───── DATASET ENTRIES

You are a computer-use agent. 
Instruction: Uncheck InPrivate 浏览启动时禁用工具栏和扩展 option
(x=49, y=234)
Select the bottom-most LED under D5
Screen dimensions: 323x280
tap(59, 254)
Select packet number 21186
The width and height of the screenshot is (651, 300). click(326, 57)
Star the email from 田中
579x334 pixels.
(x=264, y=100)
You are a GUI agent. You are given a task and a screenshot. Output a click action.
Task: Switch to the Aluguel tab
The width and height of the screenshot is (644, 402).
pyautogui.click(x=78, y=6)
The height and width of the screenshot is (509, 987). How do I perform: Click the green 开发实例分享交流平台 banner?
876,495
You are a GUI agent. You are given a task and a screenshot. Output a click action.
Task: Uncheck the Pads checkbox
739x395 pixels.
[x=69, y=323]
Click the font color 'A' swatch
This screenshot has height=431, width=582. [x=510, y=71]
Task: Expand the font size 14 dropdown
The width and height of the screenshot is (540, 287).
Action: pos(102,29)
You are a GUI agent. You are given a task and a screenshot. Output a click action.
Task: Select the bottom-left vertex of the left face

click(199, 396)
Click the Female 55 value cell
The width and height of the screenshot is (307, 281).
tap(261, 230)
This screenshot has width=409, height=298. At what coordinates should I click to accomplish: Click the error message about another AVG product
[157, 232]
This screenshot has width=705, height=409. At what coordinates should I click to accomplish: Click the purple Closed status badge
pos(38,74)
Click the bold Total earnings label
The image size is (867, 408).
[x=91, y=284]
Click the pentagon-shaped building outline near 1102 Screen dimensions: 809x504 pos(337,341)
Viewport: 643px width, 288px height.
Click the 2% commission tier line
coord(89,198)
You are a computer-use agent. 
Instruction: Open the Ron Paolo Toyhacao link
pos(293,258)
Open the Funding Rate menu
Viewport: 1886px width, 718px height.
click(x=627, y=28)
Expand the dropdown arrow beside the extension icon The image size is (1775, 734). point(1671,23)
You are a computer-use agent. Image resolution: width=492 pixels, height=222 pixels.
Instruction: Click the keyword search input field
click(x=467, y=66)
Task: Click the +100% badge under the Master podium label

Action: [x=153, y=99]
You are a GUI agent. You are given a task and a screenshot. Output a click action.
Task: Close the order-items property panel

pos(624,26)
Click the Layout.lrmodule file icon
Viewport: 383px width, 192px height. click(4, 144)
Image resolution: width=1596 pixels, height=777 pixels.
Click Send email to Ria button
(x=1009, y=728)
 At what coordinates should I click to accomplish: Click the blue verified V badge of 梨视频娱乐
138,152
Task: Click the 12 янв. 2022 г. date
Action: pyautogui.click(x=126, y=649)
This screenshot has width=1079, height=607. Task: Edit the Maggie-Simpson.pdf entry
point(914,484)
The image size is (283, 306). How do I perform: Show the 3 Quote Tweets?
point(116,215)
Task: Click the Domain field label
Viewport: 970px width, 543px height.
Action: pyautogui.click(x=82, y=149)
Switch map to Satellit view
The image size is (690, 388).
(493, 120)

──────────

• YOUR OBJECTIVE
A word-for-word restatement of every record above is expected.

• SOLUTION
You are a computer-use agent. 
Instruction: Uncheck InPrivate 浏览启动时禁用工具栏和扩展 option
(x=49, y=234)
Select the bottom-most LED under D5
Screen dimensions: 323x280
tap(59, 254)
Select packet number 21186
The width and height of the screenshot is (651, 300). click(326, 57)
Star the email from 田中
579x334 pixels.
(x=264, y=100)
You are a GUI agent. You are given a task and a screenshot. Output a click action.
Task: Switch to the Aluguel tab
The width and height of the screenshot is (644, 402).
pyautogui.click(x=78, y=6)
The height and width of the screenshot is (509, 987). How do I perform: Click the green 开发实例分享交流平台 banner?
876,495
You are a GUI agent. You are given a task and a screenshot. Output a click action.
Task: Uncheck the Pads checkbox
739x395 pixels.
[x=69, y=323]
Click the font color 'A' swatch
This screenshot has height=431, width=582. [x=510, y=71]
Task: Expand the font size 14 dropdown
The width and height of the screenshot is (540, 287).
Action: pos(102,29)
You are a GUI agent. You are given a task and a screenshot. Output a click action.
Task: Select the bottom-left vertex of the left face

click(199, 396)
Click the Female 55 value cell
The width and height of the screenshot is (307, 281).
tap(261, 230)
This screenshot has width=409, height=298. At what coordinates should I click to accomplish: Click the error message about another AVG product
[157, 232]
This screenshot has width=705, height=409. At what coordinates should I click to accomplish: Click the purple Closed status badge
pos(38,74)
Click the bold Total earnings label
The image size is (867, 408).
[x=91, y=284]
Click the pentagon-shaped building outline near 1102 Screen dimensions: 809x504 pos(337,341)
Viewport: 643px width, 288px height.
Click the 2% commission tier line
coord(89,198)
You are a computer-use agent. 
Instruction: Open the Ron Paolo Toyhacao link
pos(293,258)
Open the Funding Rate menu
Viewport: 1886px width, 718px height.
click(x=627, y=28)
Expand the dropdown arrow beside the extension icon The image size is (1775, 734). point(1671,23)
You are a computer-use agent. Image resolution: width=492 pixels, height=222 pixels.
Instruction: Click the keyword search input field
click(x=467, y=66)
Task: Click the +100% badge under the Master podium label

Action: [x=153, y=99]
You are a GUI agent. You are given a task and a screenshot. Output a click action.
Task: Close the order-items property panel

pos(624,26)
Click the Layout.lrmodule file icon
Viewport: 383px width, 192px height. click(4, 144)
Image resolution: width=1596 pixels, height=777 pixels.
Click Send email to Ria button
(x=1009, y=728)
 At what coordinates should I click to accomplish: Click the blue verified V badge of 梨视频娱乐
138,152
Task: Click the 12 янв. 2022 г. date
Action: pyautogui.click(x=126, y=649)
This screenshot has width=1079, height=607. Task: Edit the Maggie-Simpson.pdf entry
point(914,484)
The image size is (283, 306). How do I perform: Show the 3 Quote Tweets?
point(116,215)
Task: Click the Domain field label
Viewport: 970px width, 543px height.
Action: pyautogui.click(x=82, y=149)
Switch map to Satellit view
The image size is (690, 388).
(493, 120)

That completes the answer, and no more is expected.